_GIVEN PASSAGE_
Flacco plays one sharp series vs. depleted Rams.
M&T BANK STADIUM, BALTIMORE – Playing an extra preseason game (last week’s HOF Game) meant that this month is not a normal August for the Ravens.
But winning–no matter who is on the field–is rather ordinary.
Baltimore won its tenth straight preseason game Thursday night with a 33-7 pasting of the backup-laden Los Angeles Rams.
But in the long run, the streak – the second-longest in team history (12 straight, 1998-2000) – is ultimately meaningless. Creating a winning environment, on the other hand, is important to this franchise.
The Ravens now get an extended break before playing their third of five preseason games–at Indianapolis–on August 20 at 8 p.m (ESPN, WBAL-TV, WIYY-FM).

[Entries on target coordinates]
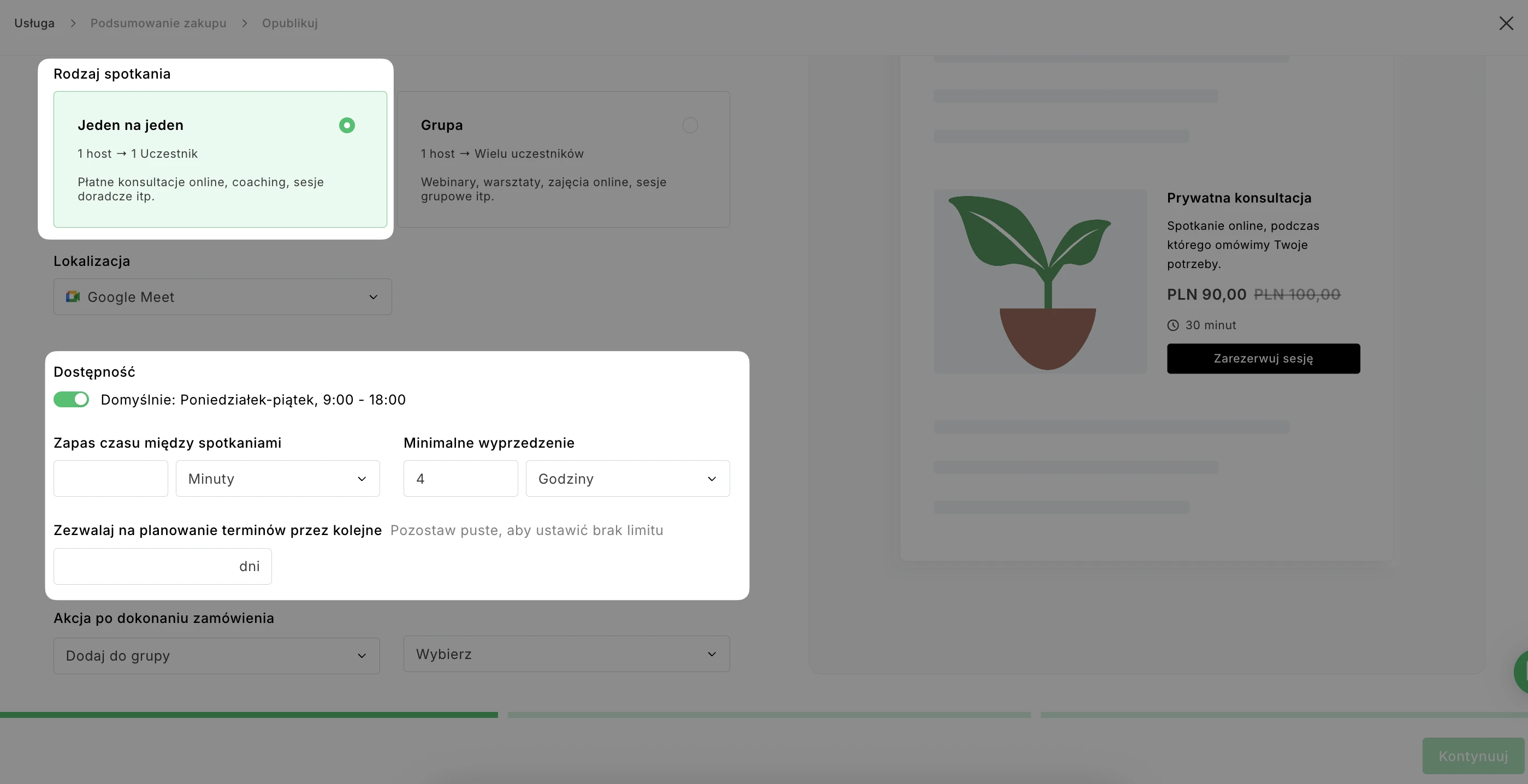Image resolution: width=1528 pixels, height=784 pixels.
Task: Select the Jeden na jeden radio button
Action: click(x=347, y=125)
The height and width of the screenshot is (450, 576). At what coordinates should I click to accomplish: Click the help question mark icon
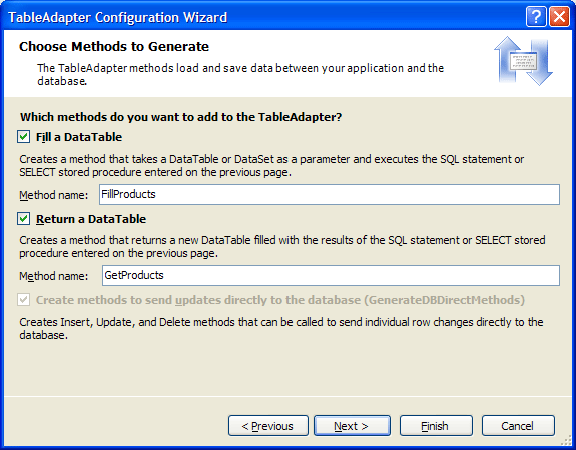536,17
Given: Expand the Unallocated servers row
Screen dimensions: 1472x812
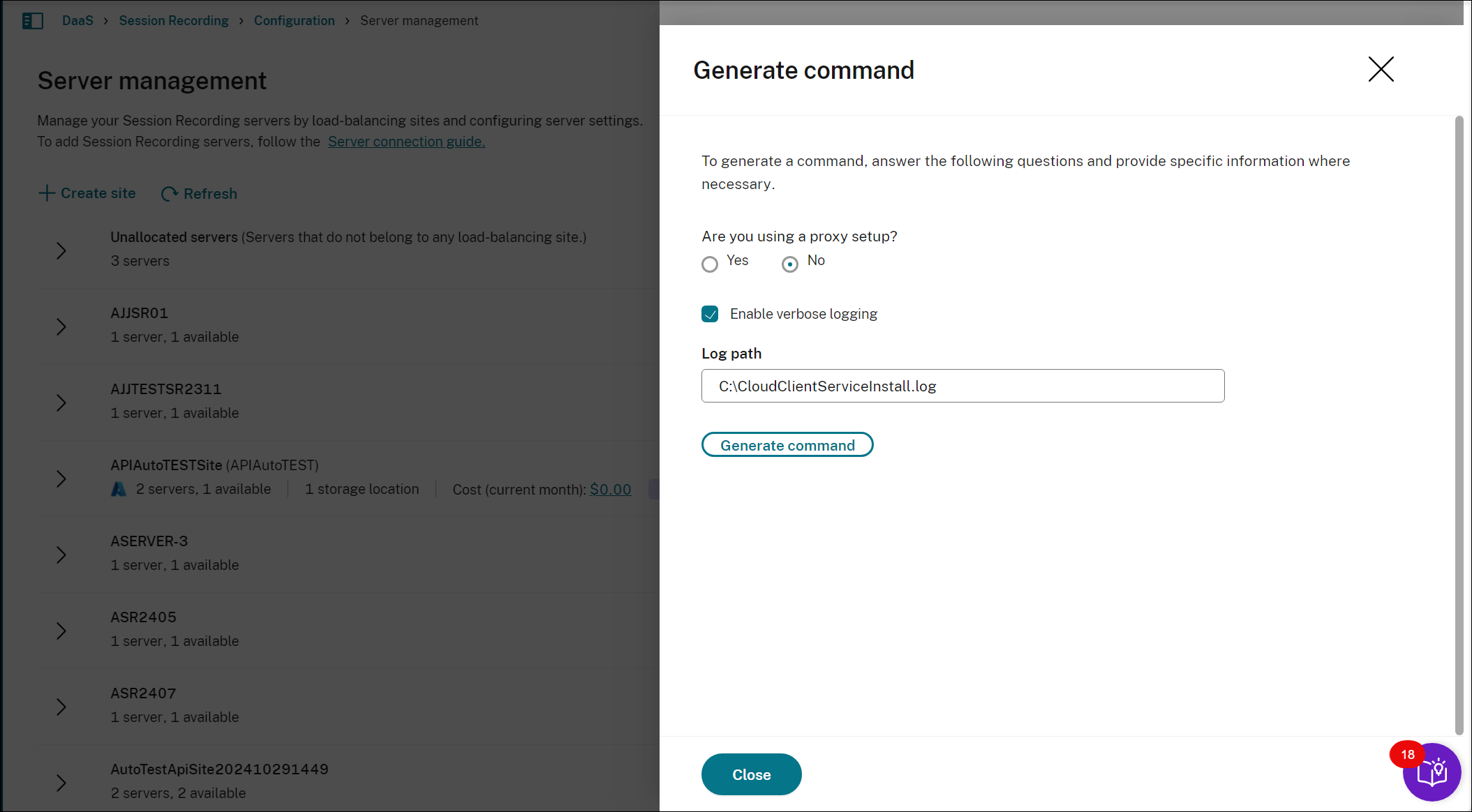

_CHALLENGES_
• 1. List every broadcast outlet the Ravens preseason report names for the game at Indianapolis.
• 2. Rewrite the Ravens preseason report between "But in the long" and "(ESPN, WBAL-TV, WIYY-FM).", inclusive, swapping "franchise" for "organization".
• 3. Continue the Ravens preseason report from its last sentence.

_RESULTS IN ORDER_
• 1. ESPN, WBAL-TV, WIYY-FM

• 2.
But in the long run, the streak – the second-longest in team history (12 straight, 1998-2000) – is ultimately meaningless. Creating a winning environment, on the other hand, is important to this organization.
The Ravens now get an extended break before playing their third of five preseason games–at Indianapolis–on August 20 at 8 p.m (ESPN, WBAL-TV, WIYY-FM).

• 3.
Even though this was Baltimore’s second game, head coach John Harbaugh and his staff treated it as an opener. Because of that, a weird imbalance showed on the field. The Rams, who looked like the contenders they are in the joint practices, played just two starters–right guard Jamon Brown and outside linebacker Samson Ekuban.
That meant quarterback Jared Goff and running back Todd Gurley, a Baltimore native, sat out. On defense, free-agent pickup Ndamukong Suh, holdout Aaron Donald, and other stars, including cornerbacks Aquib Talib and Marcus Peters, did not suit up.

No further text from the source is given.